Le temps de trois respirations, nous dûmes composer tous les trois un étrange tableau dans la lumière surnaturelle de la lune. Puis une voix stupéfaite – celle de Jonas – s’éleva : « Sévérian ! » Elle venait des hauteurs proches. Comme la sonnerie de trompette qui, dans un théâtre d’ombres, annonce la fin de la représentation et dissout l’illusion, cet appel mit fin à la pose. L’homme-singe fila vers la paroi de la cascade tandis que j’abaissais la Griffe et refermais ma main dessus, et qu’Aghia commençait à se tortiller tout en jurant sous mon pied.
Un coup sec du plat de la lame la fit tenir tranquille, mais je continuai à peser du pied sur elle jusqu’à ce que Jonas nous ait rejoints et que nous fussions deux à pouvoir prévenir toute tentative de fuite.
« J’ai pensé que tu pourrais avoir besoin d’aide, me dit-il. Mais je constate que je me suis trompé. » Il regardait les cadavres des deux hommes qui avaient accompagné Aghia.

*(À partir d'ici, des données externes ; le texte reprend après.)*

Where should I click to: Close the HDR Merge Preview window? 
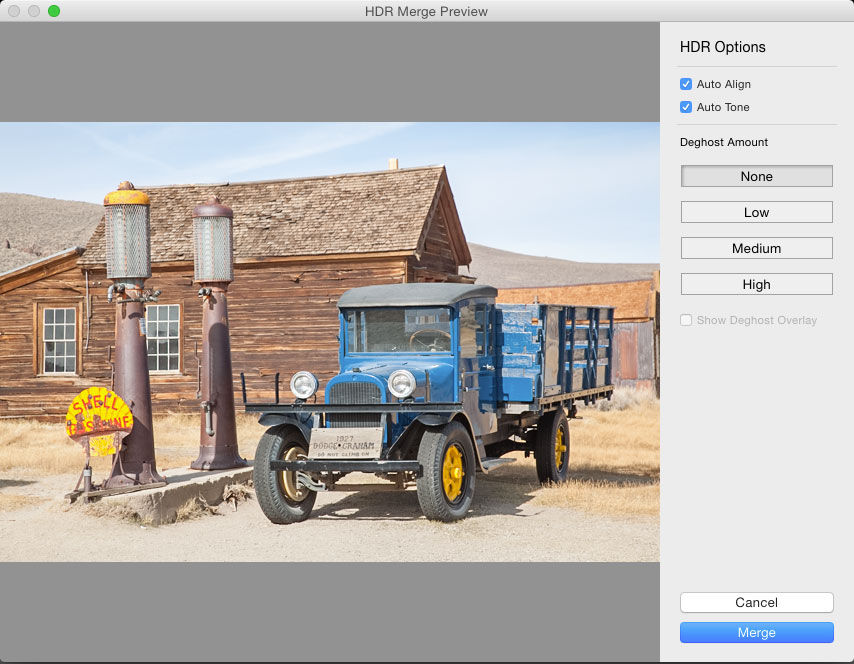(x=13, y=11)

« Ce n’était pas vraiment un combat », répondis-je.
Aghia s’assit et se mit à se masser la nuque et les épaules. « Ils étaient quatre, et on aurait bien fini par vous avoir, mais ces espèces d’hommes-tigres phosphorescents ont commencé à débouler du trou, et deux de mes hommes ont pris peur et ont disparu. »

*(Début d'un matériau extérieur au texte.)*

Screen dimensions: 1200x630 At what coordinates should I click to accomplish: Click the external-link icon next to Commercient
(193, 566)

Jonas se gratta la tête avec sa main d’acier, ce qui fit le bruit d’un cheval qu’on étrille. « J’ai donc bien vu ce que j’ai cru voir… Je commençais à me demander…»
Je le questionnai sur ce qu’il croyait avoir vu.
« Une créature luisante recouverte de fourrure qui te rendait hommage. On aurait dit que tu tenais à la main une coupe où brûlait de l’alcool – à moins que ce ne fût de l’encens ? Qu’est-ce que c’est que ça ? » Il se pencha et ramassa quelque chose tout au bord de l’eau, à l’endroit où l’homme-singe s’était agenouillé.
« Une massue.
— Oui, je vois bien. » Une boucle faite d’un tendon était attachée à l’extrémité du manche en os, et Jonas la passa autour de son poignet. « Qui sont donc ces gens qui ont essayé de te tuer ?
— Nous y serions arrivés, intervint Aghia, s’il n’avait eu cette cape. Nous l’avons vu sortir du trou, mais elle le recouvrait presque complètement lorsqu’il a commencé à descendre ; mes hommes ne voyaient plus rien de leur cible, excepté la peau de ses bras. »
Aussi brièvement que je le pus, j’expliquai à Jonas comment je m’étais trouvé mêlé aux affaires des jumeaux, Aghia et Agilus, et je lui décrivis la mort de ce dernier.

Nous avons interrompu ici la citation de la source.